Cheadle never gets to show off the impressive legal skills his character boasts of. Reilly follows her own road to redemption right out of the movie. Nothing really gets going with Goodman. All these separate subplots do is add length to a movie that clocking in at two hours and eighteen minutes is half an hour too long. But Zemeckis also draws things out through a lack of economy. He rarely does with one shot what he can do with three or lets a character say with a look or a gesture what they can say with a long speech. He repeats himself. He lets his actors repeat themselves.
And never mind that Flight isn’t the satire I’d have preferred. Except for the scenes with Goodman, this a movie strikingly low on humor or wit or any sense of irony.

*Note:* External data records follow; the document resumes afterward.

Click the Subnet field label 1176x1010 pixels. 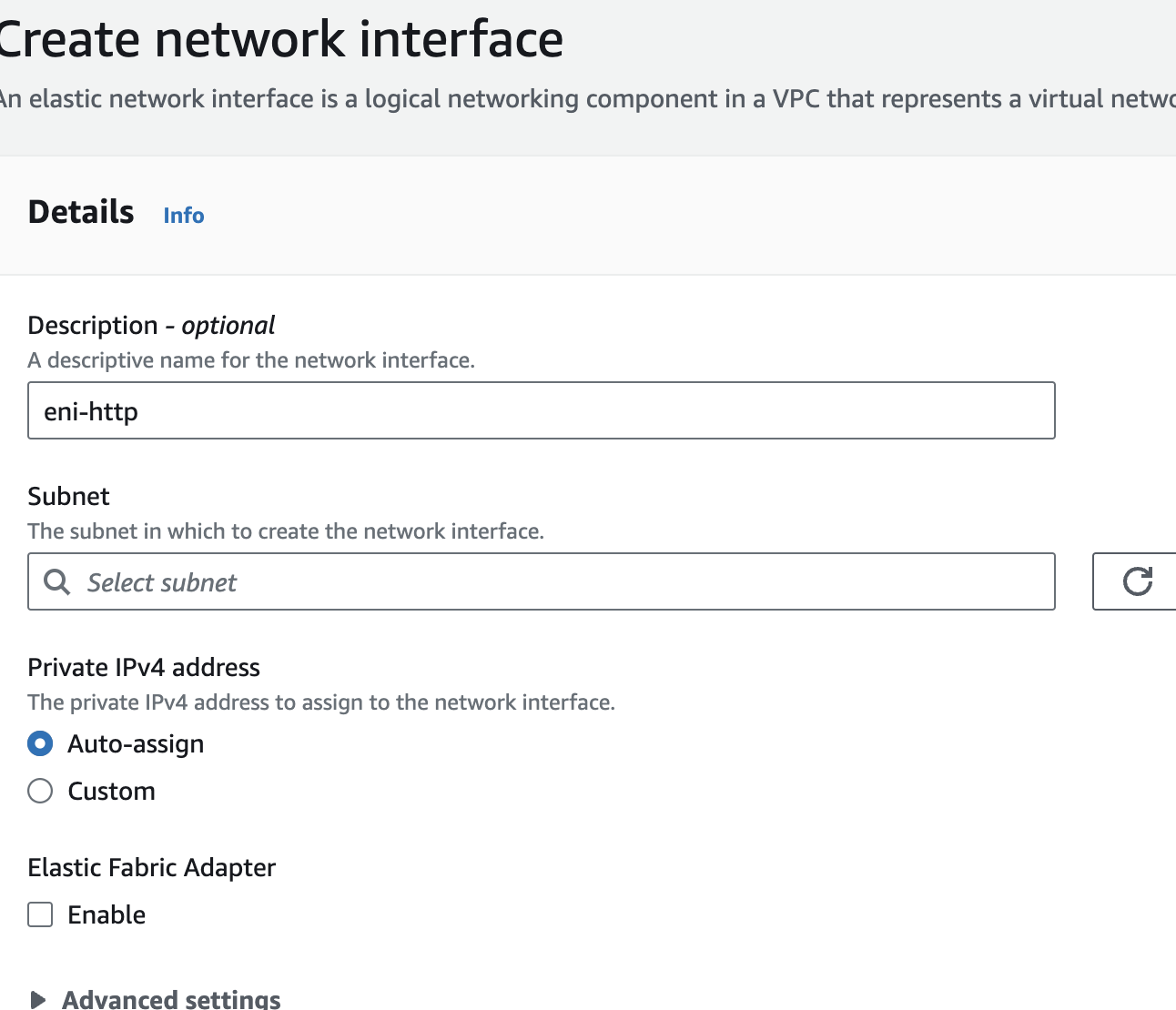click(x=68, y=496)
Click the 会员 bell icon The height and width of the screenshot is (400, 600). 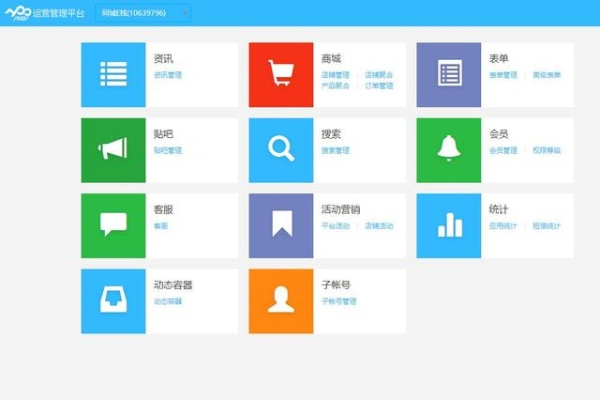click(x=449, y=150)
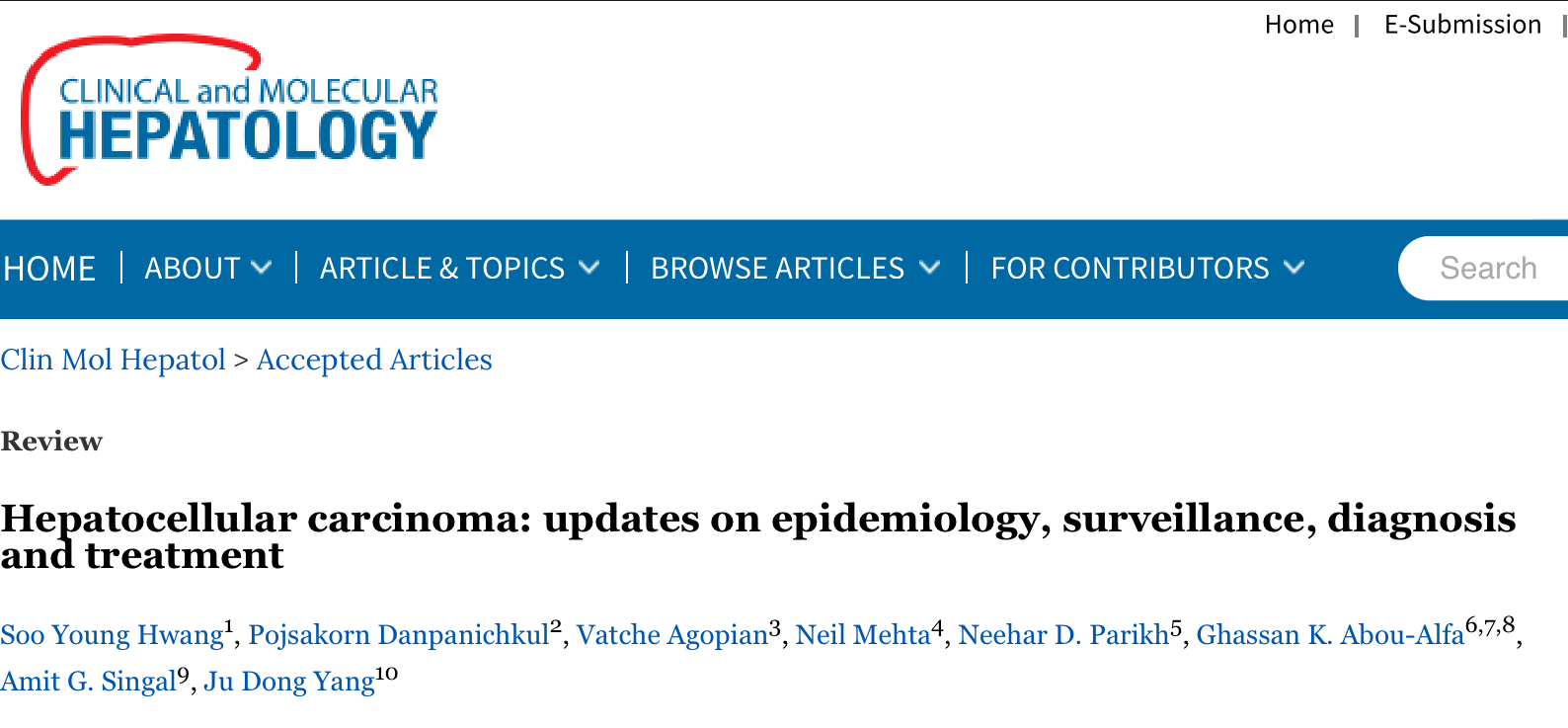Image resolution: width=1568 pixels, height=728 pixels.
Task: View author Soo Young Hwang
Action: pyautogui.click(x=113, y=635)
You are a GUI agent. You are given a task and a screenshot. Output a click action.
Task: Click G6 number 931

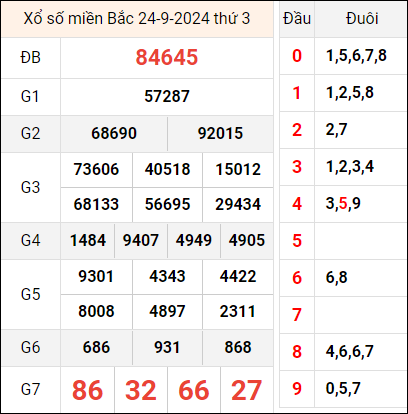[x=167, y=347]
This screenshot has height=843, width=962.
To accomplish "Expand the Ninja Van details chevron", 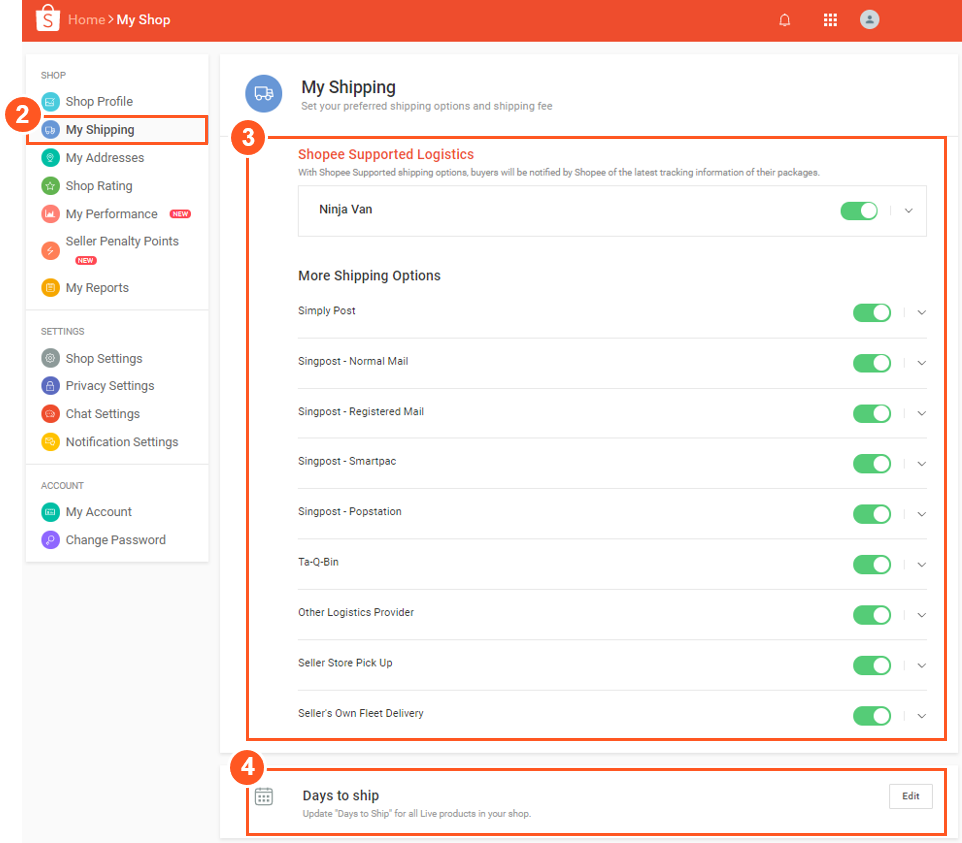I will (909, 211).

Also, it’s preachy. In fact, at times, it borders on the out and out Christian. Not quite in the way of redemptive, uplifting, and overtly religious movies like Soul Surfer, Fireproof, and Facing the Giants. More in the tradition of old-fashioned, homilitic Hollywood tearjerkers, just without any kindly priests of the Pat O’Brien/Spencer Tracy mold and no late night, lonely visits to church, although Whip is dragged to an AA meeting at one point.
Most damaging of all is that Flight is a realistic movie that never feels real. It’s not just that the Media don’t behave like the Media or that people don’t react to Whip as they did to Sully Sullenberger. It’s not just that the script seems to be inventing rules and regulations, practices and procedures for the airline industry for the convenience of the plot. It’s that the movie misses the implications of one of its own major plot points.

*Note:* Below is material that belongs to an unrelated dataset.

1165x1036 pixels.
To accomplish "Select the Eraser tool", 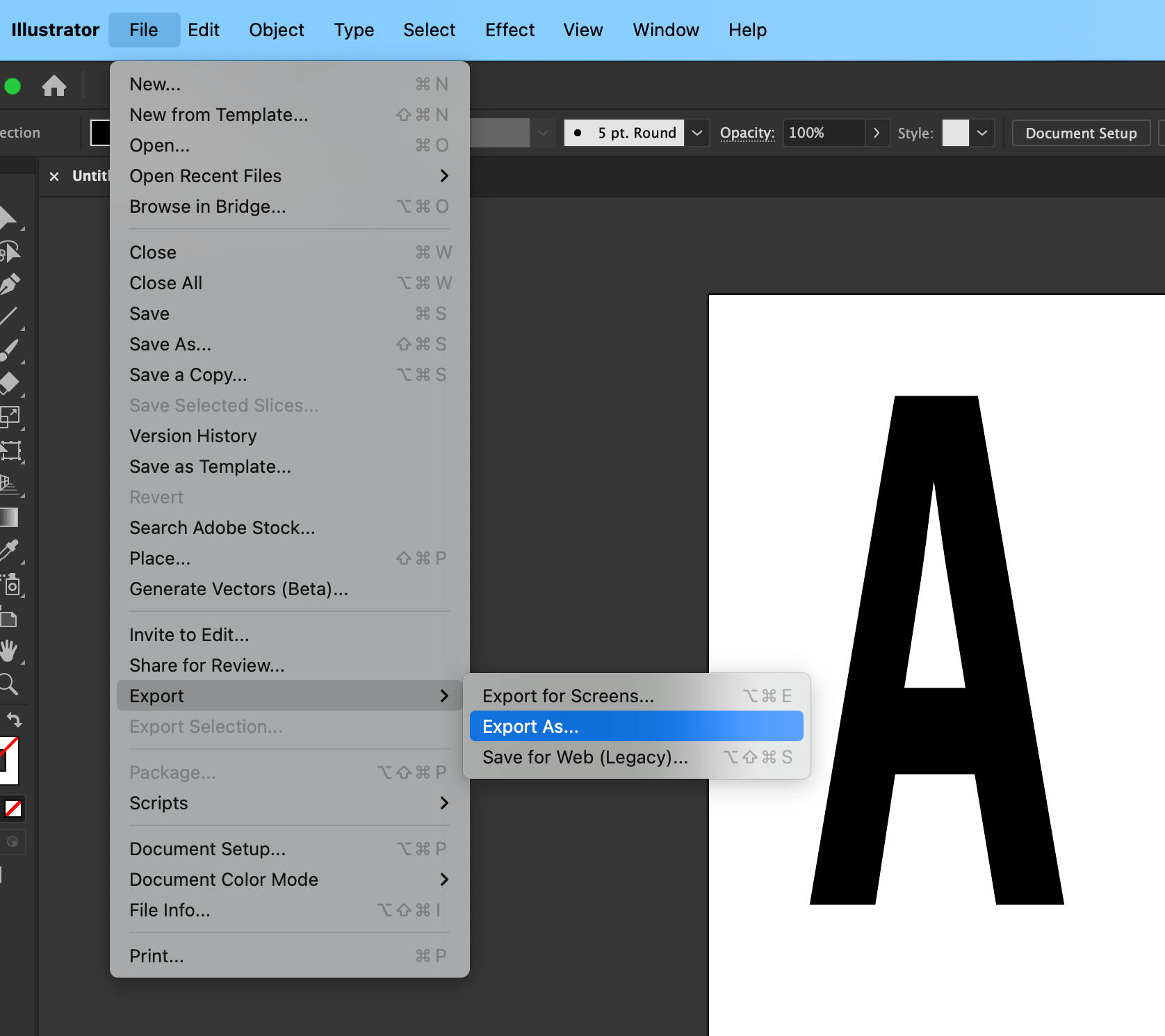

Whip’s plane goes into a nose dive mid-flight because an vital component of the hydraulic system snaps. That component, we’re told, had been identified in an inspection as past due for replacement a year before this flight!
I don’t believe that if the news came out that an airline was putting defective planes in the air anybody would care that the pilot who saved the passengers on one of those planes that came apart in midair might have been a little the worse for a few drinks.
Well, actually, the movie presents us with one person who does care. I didn’t mention another member of the cast who’s stuck in her own movie.
Melissa Leo has a delicious and devilish (though a very different sort of devil than Goodman’s) cameo as an inspector for the National Transportation Safety Board who is on to Whip from the beginning and seems determined to expose him and send him to jail. In her apparent lack of interest in the real crime---the airline’s negligence---and obsession with bringing Whip to her idea of justice, she’s like a more well-intentioned Javert to Whip’s much less noble Jean Valjean.
Now that’s a movie I would have liked to see.
Of course I’ll have my chance in December.
But to get back to the movie I did see.
Flight annoyed and disappointed me but it’s not terrible. And there’s one compelling reason to see it.
Denzel Washington is very good.
Did I mention that?
Very, very good.
The Blonde’s Blurb: “Denzel! Wow!”
Flight, directed by Robert Zemeckis, screenplay by John Gatins. Starring Denzel Washington, Don Cheadle, Kelly Reilly, John Goodman, Bruce Greenwood, Melissa Leo, Brian Geraghty, Tamara Tunie, and Nadine Valazquez. Rated R. Now in theaters.